This month, State College-based AIDS awareness organization will embark on Operation: Get Tested, a nationwide bus tour to promote HIV/AIDS awareness and offer free HIV testing.
The organization Who's Positive will kick off the tour Oct. 15, National Latino HIV Awareness Day, and it will end Dec. 1, World AIDS Day, Who's Positive founder Tom Donahue said.
Donohue not only hopes to prevent and reduce infection rates among youth, he also wants to humanize HIV, he said.
Six HIV positive individuals between the ages of 18 and 26 will put faces to the disease by telling their personal stories at each stop on the tour. The tour will visit high schools and colleges in 33 cities but will not stop in State College, Donohue said.
"With the organization's founder and our national office here in State College, we figured that our resources are focused in this community all year long," Donohue said.
Who's Positive conducted a nationwide search for the speakers beginning in October of last year spending between 80 and 90 hours interviewing 40 HIV positive youths, Donohue said.
"We talked to them, we let them tell their stories. Many were moving and all of them were unique in some form," he said.
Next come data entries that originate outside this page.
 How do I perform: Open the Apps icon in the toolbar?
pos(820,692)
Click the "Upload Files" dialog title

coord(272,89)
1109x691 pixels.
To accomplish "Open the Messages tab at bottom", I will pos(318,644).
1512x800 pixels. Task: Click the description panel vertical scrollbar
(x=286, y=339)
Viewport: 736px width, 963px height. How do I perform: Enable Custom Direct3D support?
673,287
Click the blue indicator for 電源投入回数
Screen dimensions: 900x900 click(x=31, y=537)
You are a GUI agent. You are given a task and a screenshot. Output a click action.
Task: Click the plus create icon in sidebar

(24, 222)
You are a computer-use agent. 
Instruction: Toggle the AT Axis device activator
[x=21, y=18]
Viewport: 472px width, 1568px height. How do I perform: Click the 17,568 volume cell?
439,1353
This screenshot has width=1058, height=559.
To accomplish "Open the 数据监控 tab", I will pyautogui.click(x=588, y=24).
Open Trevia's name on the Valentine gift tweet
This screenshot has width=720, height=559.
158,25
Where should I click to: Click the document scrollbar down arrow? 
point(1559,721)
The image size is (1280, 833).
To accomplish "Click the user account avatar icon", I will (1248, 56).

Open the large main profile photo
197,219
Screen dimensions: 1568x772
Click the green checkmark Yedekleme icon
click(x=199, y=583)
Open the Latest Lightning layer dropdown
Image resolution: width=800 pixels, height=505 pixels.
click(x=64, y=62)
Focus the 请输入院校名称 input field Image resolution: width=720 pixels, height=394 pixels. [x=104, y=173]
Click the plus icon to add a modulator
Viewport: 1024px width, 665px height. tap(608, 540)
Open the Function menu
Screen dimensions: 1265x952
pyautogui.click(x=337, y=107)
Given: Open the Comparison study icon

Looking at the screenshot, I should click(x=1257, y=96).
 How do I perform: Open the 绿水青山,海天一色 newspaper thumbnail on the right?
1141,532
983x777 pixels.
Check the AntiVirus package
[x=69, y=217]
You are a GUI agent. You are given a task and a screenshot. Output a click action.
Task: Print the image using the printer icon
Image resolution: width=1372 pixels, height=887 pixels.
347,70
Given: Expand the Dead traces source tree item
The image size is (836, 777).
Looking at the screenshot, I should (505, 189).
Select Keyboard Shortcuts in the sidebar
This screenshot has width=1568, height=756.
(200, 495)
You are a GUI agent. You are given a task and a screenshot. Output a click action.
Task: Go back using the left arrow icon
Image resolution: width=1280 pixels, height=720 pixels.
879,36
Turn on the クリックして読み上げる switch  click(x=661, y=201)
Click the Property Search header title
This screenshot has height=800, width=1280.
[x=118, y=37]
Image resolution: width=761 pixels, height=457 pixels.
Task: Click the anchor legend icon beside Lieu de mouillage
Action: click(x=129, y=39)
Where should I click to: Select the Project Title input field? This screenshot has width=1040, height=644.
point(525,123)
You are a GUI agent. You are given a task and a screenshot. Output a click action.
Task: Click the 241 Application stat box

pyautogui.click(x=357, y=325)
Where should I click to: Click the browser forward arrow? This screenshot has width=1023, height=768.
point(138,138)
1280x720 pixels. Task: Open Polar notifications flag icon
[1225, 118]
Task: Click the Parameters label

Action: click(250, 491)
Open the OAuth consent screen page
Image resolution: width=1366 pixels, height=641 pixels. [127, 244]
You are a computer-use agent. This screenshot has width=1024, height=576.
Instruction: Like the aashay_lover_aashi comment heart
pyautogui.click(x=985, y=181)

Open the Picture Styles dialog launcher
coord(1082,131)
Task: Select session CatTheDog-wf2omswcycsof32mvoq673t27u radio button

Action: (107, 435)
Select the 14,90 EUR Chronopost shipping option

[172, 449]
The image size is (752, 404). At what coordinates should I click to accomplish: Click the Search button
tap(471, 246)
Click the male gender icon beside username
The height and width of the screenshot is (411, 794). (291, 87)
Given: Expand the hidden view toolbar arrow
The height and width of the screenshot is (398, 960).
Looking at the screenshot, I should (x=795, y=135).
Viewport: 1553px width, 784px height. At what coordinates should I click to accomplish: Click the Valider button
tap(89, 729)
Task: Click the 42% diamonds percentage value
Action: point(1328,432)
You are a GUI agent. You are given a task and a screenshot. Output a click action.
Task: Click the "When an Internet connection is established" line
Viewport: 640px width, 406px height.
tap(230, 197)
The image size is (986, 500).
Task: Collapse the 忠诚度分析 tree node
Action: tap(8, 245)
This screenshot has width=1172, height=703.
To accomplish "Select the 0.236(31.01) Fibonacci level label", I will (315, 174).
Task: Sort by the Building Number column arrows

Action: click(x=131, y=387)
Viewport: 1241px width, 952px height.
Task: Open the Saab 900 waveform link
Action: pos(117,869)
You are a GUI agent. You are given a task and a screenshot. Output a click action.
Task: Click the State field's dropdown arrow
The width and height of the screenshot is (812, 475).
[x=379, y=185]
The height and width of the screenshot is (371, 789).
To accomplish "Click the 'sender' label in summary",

Donohue said the speakers were chosen because of the emotions they shared.
Marissa Smith, a 19-year-old peer educator at the University of California San Diego, will share her story on the tour. Smith said she hopes to encourage young people to be tested for HIV.
"It's everyone's disease," Smith said. "People need to be aware that it's here, and it's not going anywhere soon."
At each stop, three of the six HIV positive team members will present their stories.
Students will enter the location and receive a sealed card containing a hypothetical HIV test result.
One member of the team will stand among their peers and begin the program by saying, "I may look like you, act like you, I might even be the same age as some of you, but could any of you ever tell that I am HIV positive?" Donahue said.
This team member will share the details of his or her story, then lead a discussion about how the hypothetical test results could change the students' lives to encourage the audience to evaluate their own actions and behaviors, Donohue added.
Following the discussion, the two remaining team members will tell their stories and urge students to be tested for HIV, he said.
Operation: Get Tested will use the OraQuick ADVANCE Rapid HIV-1/2 Antibody Test, the only Food and Drug Administration approved test that can detect the virus with 99 percent accuracy in as little as 20 minutes, Marybeth Ferrigno, marketing manager for OraSure Technologies, said.
Operation: Get Tested plans to test thousands of young adults across the country, Donohue said.
Penn State students can receive the OraQuick test by contacting University Health Services' Office of Health Promotion and Education at 814-865-6538. There is no charge and results are back in 2 to 3 weeks.